In the last week I had been speaking with a handful of business owners and leaders, and invariably the conversation heads toward the challenges of dealing with staff.
They talk about challenges with staff that are not performing.
They talk about challenges with staff with bad attitudes.
They talk about challenges with staff who have both bad attitudes and are not performing.
These talks made me think about how can probably loosely categorise your team or workforce. This may provide a bit more clarity about where to focus your efforts on dealing with challenges.
You could do this by thinking in terms of where individual staff members may sit within say, one of four quadrants. Quadrants you could classify. For example,
- The top left quadrant could be- “Achieves Goals, Exhibits Good Company Behaviours.”

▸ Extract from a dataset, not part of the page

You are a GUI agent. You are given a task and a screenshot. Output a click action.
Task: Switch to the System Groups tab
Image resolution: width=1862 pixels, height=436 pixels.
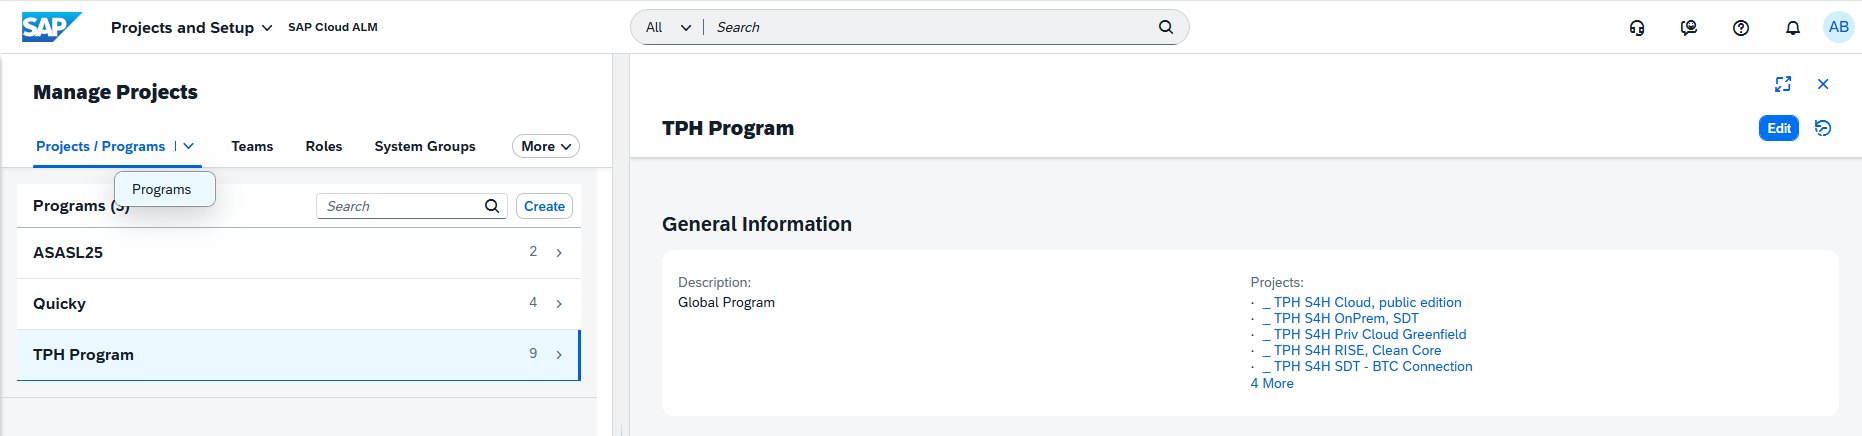425,146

In an ideal world, we would like to have all our staff double parked in this space. I have known leaders to lovingly describe these gemstones as “High Productivity/Low Maintenance”.
- The top right quadrant could be– “Achieves Goals, Poor Company Behaviours.”
These quadrant dwellers are a bit tricky, because their poor attitudes may have a knock on effect. However, they are often not the target focus area because they are doing their job for the most part, but they may not be the sort you may want to promote.
- The bottom left quadrant could be– “Misses Goals, Exhibits Good Company Behaviours.”
Residents in this space we normally have a crack at training and helping because their hearts and souls are in the right place. Let’s give them a chance, because there is a good chance they may get there, stay there, or be good somewhere in your company.
- The bottom right quadrant could be– “Misses Goals, Poor Company Behaviours.”
Warning. Warning. If these total non-performers in this quadrant are left to their own devices they can be A) Erosive to other staff, B) Damaging to the bottom line, and C) Both A and B.
The B.F.O. (Blinding Flash of the Obvious) point is?
These park benchers should be the most logical choice of any performance management focus.
It comes as no surprise that when staff are viewed along the lines of where they may sit in any given quadrant, leaders generally agree those in the “Bottom right” have to be attended to, no matter how difficult they may be.
For a number of business owners and leaders though, it is just a matter of how long they are willing to let these quadrant dwellers hang in there.